A familiar face in Elmira packed up her office and retired from the Bank of Montreal this week after spending nearly her entire career at the same branch. Thirty-nine years, to be exact.
Sandy Ladd says this makes her an “oddity” in the banking world, but she enjoyed where she was. Why mess with a good thing?
Her first job after high school was with CIBC. She moved to TD for a year and then switched to Canada Trust. The Elmira branch of Canada Trust was bought by BMO in September of 2000.
“When I started with Canada Trust having come from a bank, their systems there were already kind of advanced in comparison to the banks,” Ladd said. “They were already ahead in technology.”
She started as a full-time teller and then went to part-time when she had her first child, then onto lending. She didn’t come back to full-time until 1988, but some of that part-time work included full-time hours. She leaves the bank as a financial service manager, which means she did lending and investing.
“In the earlier days you either did lending or you did investing,” Ladd said. “But then that evolved and they expect you to do everything. Jack-of-all-trades in banking is, I guess, what it would be.”
She lived in Elmira when she worked at Canada Trust but moved to Goldstone in 1980. She said what’s kept her at the same branch for so many years is the small-town connection.
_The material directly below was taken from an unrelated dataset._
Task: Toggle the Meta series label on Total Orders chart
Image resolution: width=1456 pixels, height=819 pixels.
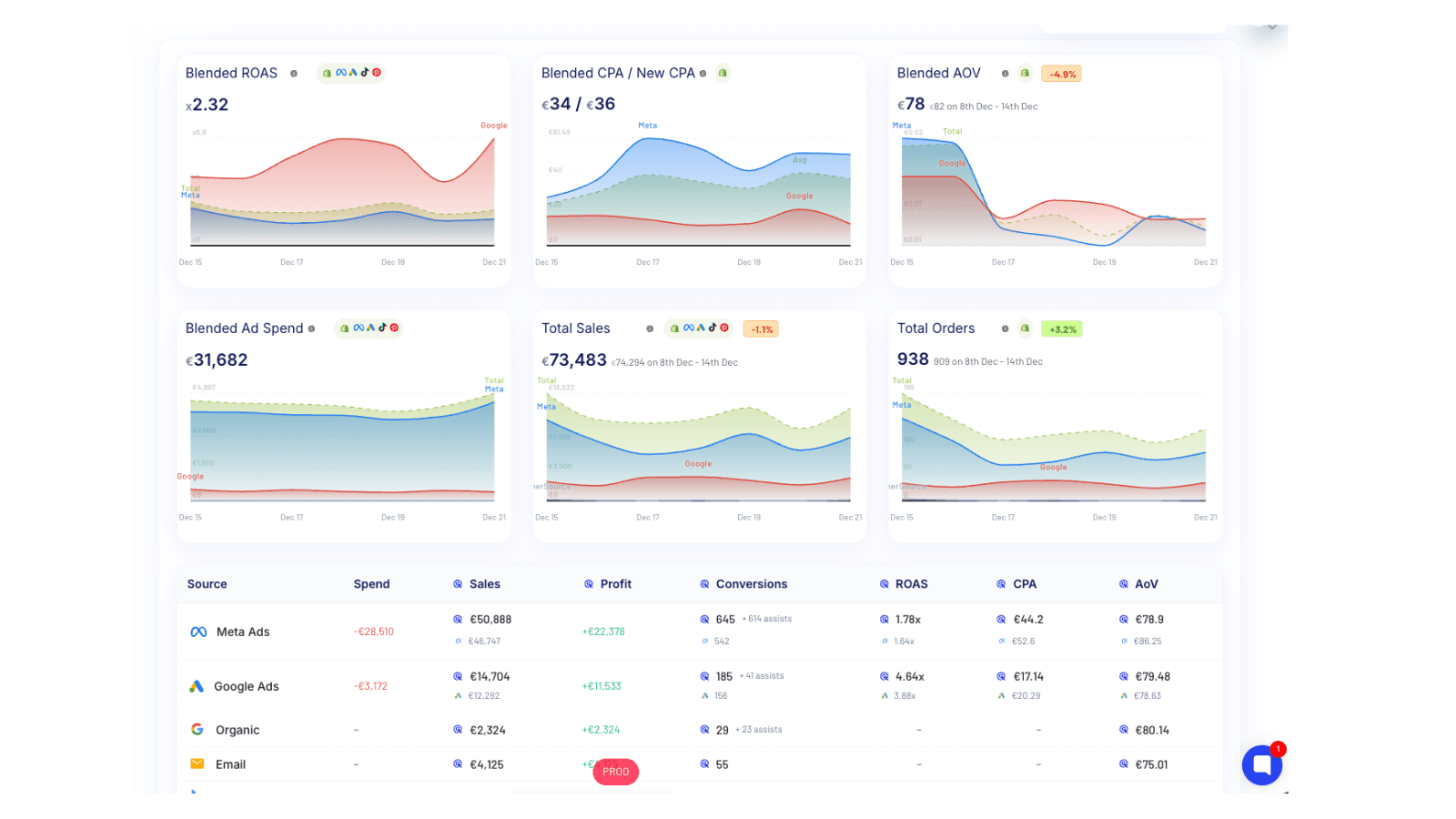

She had opportunities to go to the city branches but nobody made her switch and she didn’t really want to go.
“I prefer the clients in small towns and the Mennonite clients,” Ladd said. “We’ve had staff that have come here for a while from the city and then they’ve had to move back. You’d be amazed at how much they enjoyed their time here.”
Working at a small branch seems more rewarding for her. In Elmira, she says, you get to know your customers because they become repeat clients. Some of hers are on their third generation. Whereas at the city branches there’s another branch not that far away so people go in wherever is convenient.
“I have always preferred lending, doing mortgages and such,” Ladd said. “Helping a young couple get their first house I’d have to say is the most rewarding because their excitement sort of spills over.”
During her time at BMO, there’s been several renovations. At one point when she was with Canada Trust they had realtors too. Another way of looking at it is, she jokes, is that she’s been there longer than the furniture has.
Ladd says the way of banking has certainly changed during her career. When she started there weren’t bank machines and it was a big deal when they got their first ATM.
She notes that because of online banking, walk-in traffic has decreased.
“The seniors still come in a lot but online banking has certainly grown,” Ladd said.
Banking has also become more challenging in the past couple years because of an increase in fraud. Not with their branch so much, but city branches get a lot of it she said. All the banks have had to tighten control.
“I think you’re still going to have a bank,” Ladd said. “There are still some people who prefer to sit down with someone. Sometime it’s hard to get through on a 1-800 number if you have a problem.”
What she’ll miss the most are staff and a lot of her clients, especially the Mennonite community.
“I’m certainly going to miss a lot of them. Some of the staff are more friends, not just fellow employees.”
As for her retirement she hopes to increase her involvement with the Woolwich Community Lions and help do eye screenings for kindergarten students, since she won’t be working in the daytime anymore.
“I’ve got one grandchild here in town and they’re expecting a second one in January,” Ladd said. “And then I have grandchildren in Alberta. And then there’s that to do list. And maybe a little travel.”